You are viewing a plain text version of this content. The canonical link for it is here.
Posted to user@tika.apache.org by Albretch Mueller <lb...@gmail.com> on 2011/12/31 22:38:06 UTC
... all major file formats
~
http://projects.apache.org/projects/tika.html
~
http://tika.apache.org/1.0/formats.html
~
say that it: " ... easily detect(s) and extract(s) metadata and
content from all major file formats"
~
I think "all major file formats" should be somehow functionally
specified through something like
~
core.tika.formatHandlers.getAll[DefinedFormat]Handlers
~
accessing some registry and (selectively) returning metadata in
XML-based RDF sections or a similar data structure. I also think that
registry should include some CMS-like interface (just for the
metadata) of the files in the repository, with some searchable
(ideally through queries) interface
~
The thing is that (I think) most people using tika will most probably
need it for large databanks/corpora and they would love to avail
themselves of such an interface to do some statistics or play with the
data. Say you have large amounts or MS Word documents you would like
to translate to ODT, but you don't want to lose any formatting and you
don't have the time to eyeball all of the files ...
~
lbrtchx
Re: ... all major file formats
Posted by Albretch Mueller <lb...@gmail.com>.
~
and as we know the semantics of all pieces of metadata is (fairly
well ;-)) defined in the RFC for the MIME types
and users should be able to extend (or constrain) the difinitions of
their own metadata with extra annotations
~
lbrtchx
On 1/2/12, Albretch Mueller <lb...@gmail.com> wrote:
> ~
> For some reason I could not try the latest version (see below), but
> with version tika-app-0.9 I got the MIME file types for each of the
> parsers. Yet I am thinking about more than that, say, you work for
> some relatively large business that intensively uses text (any
> business ;-)) and you would like to consolidate all documents with an
> open document format instead of keeping them in the various formats
> people may use and build some archive/CMS/corpus with all those texts
> and include a metadata registry search. How can someone know that the
> heading for a PDF file corresponds to the heading of a MS Word and or
> RTF file or the title on an HTML file corresponds to the title of a
> media file?
>
> ~
>
> How could you run a query (based on the metadata you have for all
> files) "simply" asking: tell me the location, owner and last modified
> date of all data files which title is (or contains) "brainstorming"

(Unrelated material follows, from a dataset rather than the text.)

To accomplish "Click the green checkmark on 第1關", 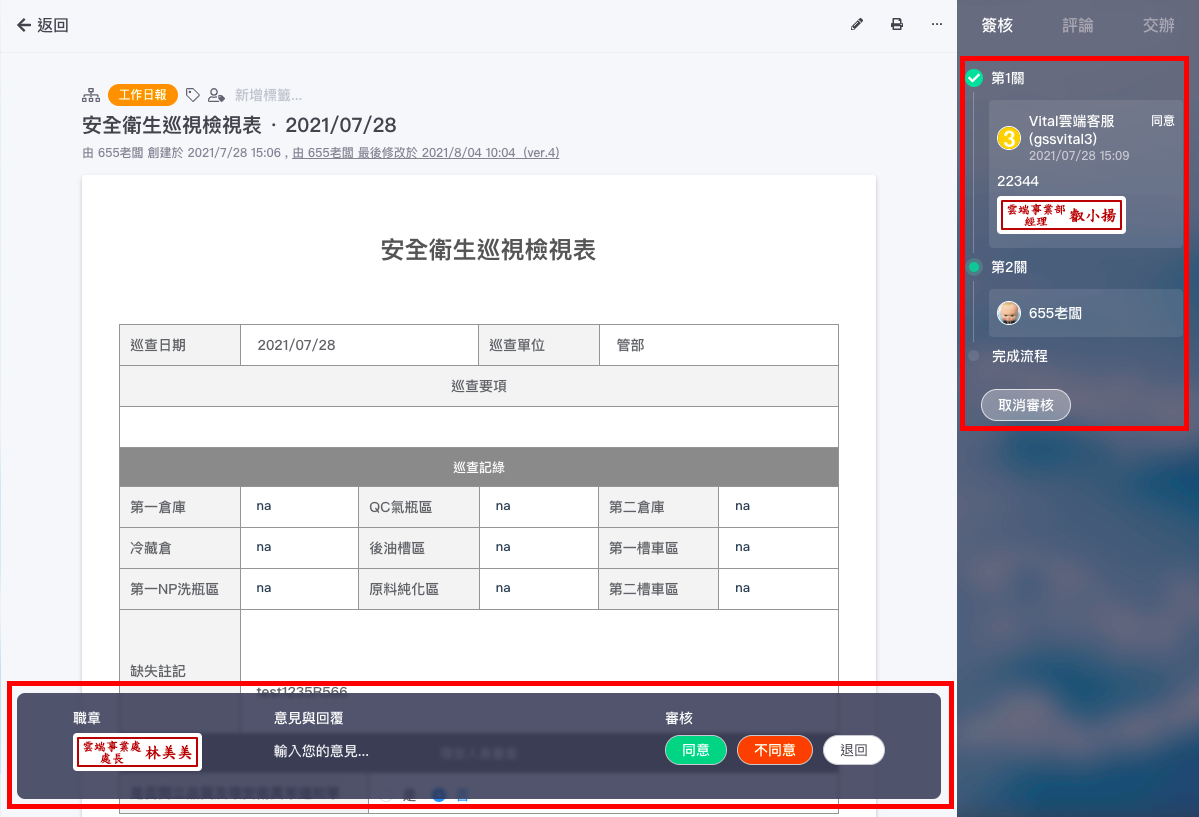I will click(x=974, y=78).
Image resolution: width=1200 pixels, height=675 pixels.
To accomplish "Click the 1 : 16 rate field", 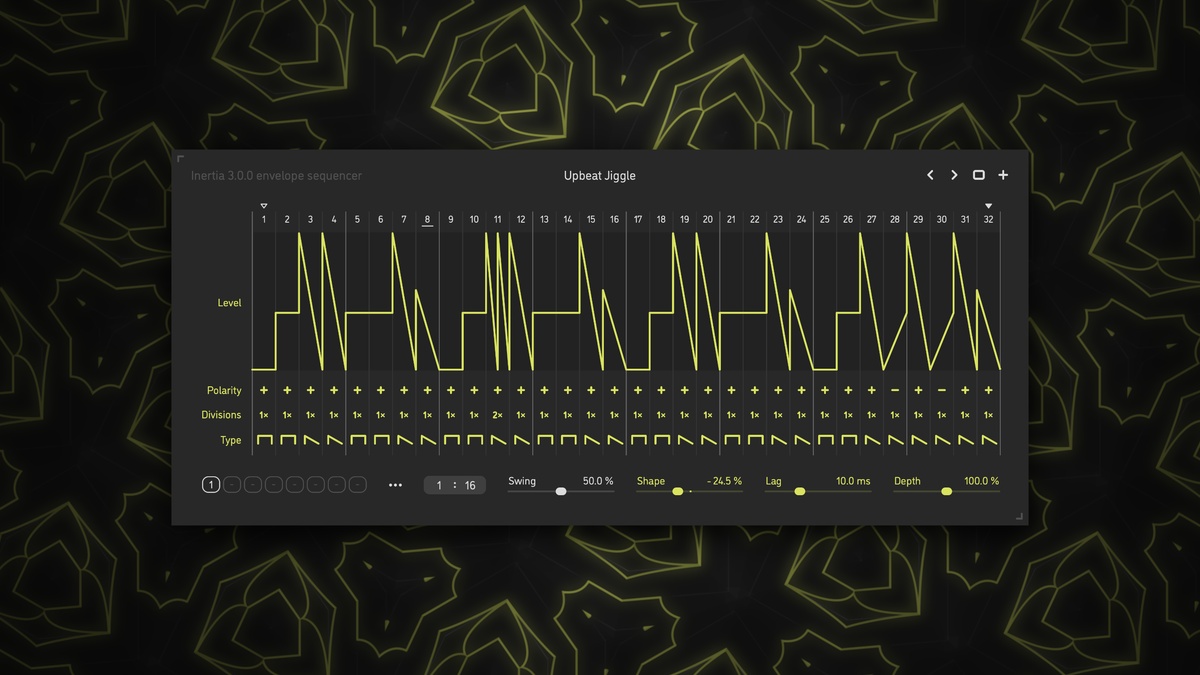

> for "so und so" project? The way I see it is as a registry of a large,
> indexed resolution of a many-many relationship among the metadata.
>
> ~
>
> You may tell me, well this is not tika's business ;-), but I see it
> as some "natural" next-step or sister project to tika. In fact, to me
> that should be part of tika
> ~
> lbrtchx
> ~
> $ java -jar tika-app-0.9.jar --list-parser-details
> org.apache.tika.parser.AutoDetectParser (Composite Parser):
> org.apache.tika.parser.DefaultParser (Composite Parser):
> org.apache.tika.parser.asm.ClassParser
> application/java-vm
> org.apache.tika.parser.audio.AudioParser
> audio/x-aiff
> audio/x-wav
> audio/basic
> org.apache.tika.parser.audio.MidiParser
> audio/midi
> application/x-midi
> ...
> org.apache.tika.parser.pdf.PDFParser
> application/pdf
> org.apache.tika.parser.pkg.PackageParser
> application/x-tar
> application/x-archive
> application/x-gtar
> application/x-gzip
> application/x-cpio
> application/x-bzip2
> application/zip
> application/x-bzip
> org.apache.tika.parser.rtf.RTFParser
> application/rtf
> org.apache.tika.parser.txt.TXTParser
> text/plain
> org.apache.tika.parser.video.FLVParser
> video/x-flv
> org.apache.tika.parser.xml.DcXMLParser
> application/xml
> image/svg+xml
> ~
> $ wget http://www.apache.org/dyn/closer.cgi/tika/tika-app-1.0.jar
> --2012-01-01 18:16:26--
> http://www.apache.org/dyn/closer.cgi/tika/tika-app-1.0.jar
> Resolving www.apache.org... 140.211.11.131
> Connecting to www.apache.org|140.211.11.131|:80... connected.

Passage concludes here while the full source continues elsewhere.